Getting to Zero calls for Sustained Commitment
December 01, 2011
On this World AIDS Day, IAVI remembers the women, men and children who have lost their lives to AIDS. We also look ahead to the day when people no longer die because of AIDS, when there are no new cases of HIV, when people no longer experience stigma and discrimination simply because they are living with HIV, and when people no longer are at risk of infection because they are marginalized.
More than 60 million people have been infected with HIV in the last 30 years, and about half of them have died as a result. Since the first cases of opportunistic infections in healthy gay men heralded the emergence of a new disease that would soon become a pandemic, communities, scientists, public health workers and advocates have fought to unravel the biology of AIDS, to stop the spread of HIV, and to support and care for those living with and affected by HIV and AIDS. They are working hard to deliver treatments and develop vaccines and cures for HIV infection in the hope of ending the pandemic once and for all.
This year’s World AIDS Day theme, Getting to Zero, calls for zero new HIV infections, zero new AIDS-related deaths and zero discrimination. Never before has this seemed so possible.
We are finally making progress on the path to ending AIDS. Lifesaving antiretroviral treatment has been available since 1996, and it is now a lot more tolerable and a lot easier to take, although less than half of the people who need treatment have access to it. Targeted HIV prevention strategies – including condoms, male circumcision, prevention of mother-to-child HIV transmission and harm reduction for people who use drugs – along with the decrease in transmission from people living with HIV who are on treatment, have helped to stabilize the global rate to 2.7 million new infections each year for the past five years. But we need more resources and better tools to prevent infections. Fortunately, there have been extraordinary advances in HIV science, including significant progress toward the development of preventive vaccines and microbicides, the use of antiretroviral treatments as prophylaxis and even a functional cure. We need long-term political commitment and sustained funding to ensure that this momentum and optimism do not fade away.

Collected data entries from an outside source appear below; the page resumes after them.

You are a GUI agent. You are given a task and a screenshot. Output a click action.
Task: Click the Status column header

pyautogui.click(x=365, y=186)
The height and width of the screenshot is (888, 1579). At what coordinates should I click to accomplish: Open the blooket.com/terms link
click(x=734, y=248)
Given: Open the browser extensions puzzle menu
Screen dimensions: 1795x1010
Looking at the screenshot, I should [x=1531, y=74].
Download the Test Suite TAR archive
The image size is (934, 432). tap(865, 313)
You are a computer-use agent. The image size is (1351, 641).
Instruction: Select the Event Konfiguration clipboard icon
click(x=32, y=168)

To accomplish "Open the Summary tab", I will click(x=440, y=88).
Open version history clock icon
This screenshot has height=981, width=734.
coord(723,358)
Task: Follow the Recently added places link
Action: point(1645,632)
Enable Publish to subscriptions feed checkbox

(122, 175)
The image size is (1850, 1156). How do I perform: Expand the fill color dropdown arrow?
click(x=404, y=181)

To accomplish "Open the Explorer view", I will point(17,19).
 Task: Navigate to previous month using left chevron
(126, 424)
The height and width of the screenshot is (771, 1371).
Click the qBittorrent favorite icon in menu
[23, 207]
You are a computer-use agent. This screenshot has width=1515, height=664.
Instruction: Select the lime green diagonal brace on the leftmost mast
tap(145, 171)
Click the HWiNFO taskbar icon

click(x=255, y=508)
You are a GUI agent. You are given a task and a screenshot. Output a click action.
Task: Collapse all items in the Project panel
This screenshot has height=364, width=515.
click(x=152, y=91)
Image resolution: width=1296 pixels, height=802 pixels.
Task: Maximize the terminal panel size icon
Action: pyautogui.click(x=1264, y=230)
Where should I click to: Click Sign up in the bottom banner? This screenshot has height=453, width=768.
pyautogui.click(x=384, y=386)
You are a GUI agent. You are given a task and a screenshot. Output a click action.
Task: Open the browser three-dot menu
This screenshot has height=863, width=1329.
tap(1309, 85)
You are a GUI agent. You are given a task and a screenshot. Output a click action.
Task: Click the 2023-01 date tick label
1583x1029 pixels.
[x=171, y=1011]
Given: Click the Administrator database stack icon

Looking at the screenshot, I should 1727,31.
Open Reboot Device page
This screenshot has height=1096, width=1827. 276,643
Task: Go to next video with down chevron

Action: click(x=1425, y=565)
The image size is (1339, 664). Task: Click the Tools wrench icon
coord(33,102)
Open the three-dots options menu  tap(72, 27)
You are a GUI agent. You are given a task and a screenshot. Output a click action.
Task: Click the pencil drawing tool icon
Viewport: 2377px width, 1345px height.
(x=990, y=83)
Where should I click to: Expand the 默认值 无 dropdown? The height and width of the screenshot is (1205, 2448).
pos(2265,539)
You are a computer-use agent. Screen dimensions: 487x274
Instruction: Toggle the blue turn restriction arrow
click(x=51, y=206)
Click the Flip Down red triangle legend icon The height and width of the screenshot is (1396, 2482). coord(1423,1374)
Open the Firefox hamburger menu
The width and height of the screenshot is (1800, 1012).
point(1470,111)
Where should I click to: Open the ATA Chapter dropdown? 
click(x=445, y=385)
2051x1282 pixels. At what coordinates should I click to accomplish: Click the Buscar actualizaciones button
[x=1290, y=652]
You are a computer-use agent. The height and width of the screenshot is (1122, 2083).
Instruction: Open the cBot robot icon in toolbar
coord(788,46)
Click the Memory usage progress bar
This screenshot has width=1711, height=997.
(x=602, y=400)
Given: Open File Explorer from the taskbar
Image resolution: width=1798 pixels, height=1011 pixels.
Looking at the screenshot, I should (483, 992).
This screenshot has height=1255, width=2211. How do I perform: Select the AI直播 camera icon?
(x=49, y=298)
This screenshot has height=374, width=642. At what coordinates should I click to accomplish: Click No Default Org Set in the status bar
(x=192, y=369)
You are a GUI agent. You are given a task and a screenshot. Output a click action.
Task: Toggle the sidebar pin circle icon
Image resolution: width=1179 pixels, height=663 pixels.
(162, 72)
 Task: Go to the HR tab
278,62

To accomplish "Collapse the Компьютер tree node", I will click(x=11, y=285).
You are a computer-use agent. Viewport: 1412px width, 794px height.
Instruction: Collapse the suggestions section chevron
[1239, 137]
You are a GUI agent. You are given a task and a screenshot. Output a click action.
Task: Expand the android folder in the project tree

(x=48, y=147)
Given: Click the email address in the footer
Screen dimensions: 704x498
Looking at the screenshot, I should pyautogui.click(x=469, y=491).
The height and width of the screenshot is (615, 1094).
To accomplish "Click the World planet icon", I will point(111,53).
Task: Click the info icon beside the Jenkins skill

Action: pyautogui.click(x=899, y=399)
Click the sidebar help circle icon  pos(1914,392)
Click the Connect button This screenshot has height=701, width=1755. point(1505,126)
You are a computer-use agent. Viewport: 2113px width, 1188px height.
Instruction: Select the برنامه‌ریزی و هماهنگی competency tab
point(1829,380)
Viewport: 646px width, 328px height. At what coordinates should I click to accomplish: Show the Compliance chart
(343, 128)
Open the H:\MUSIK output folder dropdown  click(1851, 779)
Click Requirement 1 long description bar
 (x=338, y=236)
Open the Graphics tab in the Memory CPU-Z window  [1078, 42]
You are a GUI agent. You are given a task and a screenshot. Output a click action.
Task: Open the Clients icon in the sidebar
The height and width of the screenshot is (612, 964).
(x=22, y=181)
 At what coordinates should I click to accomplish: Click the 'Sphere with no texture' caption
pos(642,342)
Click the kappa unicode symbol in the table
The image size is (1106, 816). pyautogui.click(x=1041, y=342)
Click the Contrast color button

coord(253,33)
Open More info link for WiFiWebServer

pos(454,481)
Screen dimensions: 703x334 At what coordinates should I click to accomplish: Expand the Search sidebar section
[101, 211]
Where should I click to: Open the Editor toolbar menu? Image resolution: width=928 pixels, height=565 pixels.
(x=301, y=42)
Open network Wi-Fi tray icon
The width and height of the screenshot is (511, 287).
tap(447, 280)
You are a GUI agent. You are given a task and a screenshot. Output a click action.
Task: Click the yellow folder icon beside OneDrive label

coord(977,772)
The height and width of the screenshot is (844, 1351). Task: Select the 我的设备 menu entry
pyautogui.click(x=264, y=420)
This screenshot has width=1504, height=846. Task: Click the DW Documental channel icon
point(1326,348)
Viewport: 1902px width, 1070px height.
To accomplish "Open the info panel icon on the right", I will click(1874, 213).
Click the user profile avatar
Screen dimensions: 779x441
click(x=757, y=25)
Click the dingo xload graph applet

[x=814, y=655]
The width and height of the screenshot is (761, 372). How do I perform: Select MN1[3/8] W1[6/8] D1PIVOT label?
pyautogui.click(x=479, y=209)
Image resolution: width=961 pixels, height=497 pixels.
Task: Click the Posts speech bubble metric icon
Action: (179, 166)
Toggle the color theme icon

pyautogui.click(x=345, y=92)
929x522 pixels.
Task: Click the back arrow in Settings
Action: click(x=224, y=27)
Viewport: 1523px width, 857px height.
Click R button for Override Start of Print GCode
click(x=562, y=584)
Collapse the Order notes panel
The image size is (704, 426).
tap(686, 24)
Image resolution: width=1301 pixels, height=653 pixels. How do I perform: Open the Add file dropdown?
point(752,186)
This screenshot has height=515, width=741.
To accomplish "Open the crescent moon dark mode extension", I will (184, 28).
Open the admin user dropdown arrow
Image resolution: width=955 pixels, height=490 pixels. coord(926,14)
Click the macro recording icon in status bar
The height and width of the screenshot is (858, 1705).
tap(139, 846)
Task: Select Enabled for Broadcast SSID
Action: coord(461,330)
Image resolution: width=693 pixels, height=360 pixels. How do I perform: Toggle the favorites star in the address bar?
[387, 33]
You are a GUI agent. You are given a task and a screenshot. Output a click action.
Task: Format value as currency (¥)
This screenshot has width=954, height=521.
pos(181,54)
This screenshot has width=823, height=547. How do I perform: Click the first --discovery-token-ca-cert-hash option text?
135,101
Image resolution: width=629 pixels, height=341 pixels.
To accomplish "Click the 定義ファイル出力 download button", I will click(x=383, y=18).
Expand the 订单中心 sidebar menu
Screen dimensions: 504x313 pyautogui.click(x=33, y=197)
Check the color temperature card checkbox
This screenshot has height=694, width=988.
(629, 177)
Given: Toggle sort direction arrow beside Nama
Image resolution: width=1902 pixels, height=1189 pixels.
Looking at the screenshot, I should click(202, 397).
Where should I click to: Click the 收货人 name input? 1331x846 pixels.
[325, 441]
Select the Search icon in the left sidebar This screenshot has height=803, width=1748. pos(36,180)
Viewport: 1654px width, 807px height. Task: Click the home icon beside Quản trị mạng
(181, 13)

IAVI’s mission is to ensure the development of safe, effective, accessible, preventive HIV vaccines for use throughout the world. We are more certain than ever before that a preventive AIDS vaccine is possible, and we are grateful to the scientists, trial participants and communities that are bringing us closer to that goal. We have no doubt that with smartly deployed existing and new prevention tools and access to treatment for all who need it, we can end the AIDS pandemic. On this World AIDS Day, we remind ourselves that AIDS continues to take thousands of lives every day, and we rededicate ourselves to working tirelessly toward the development of an HIV vaccine and to supporting the global effort to curb the AIDS pandemic and its impact.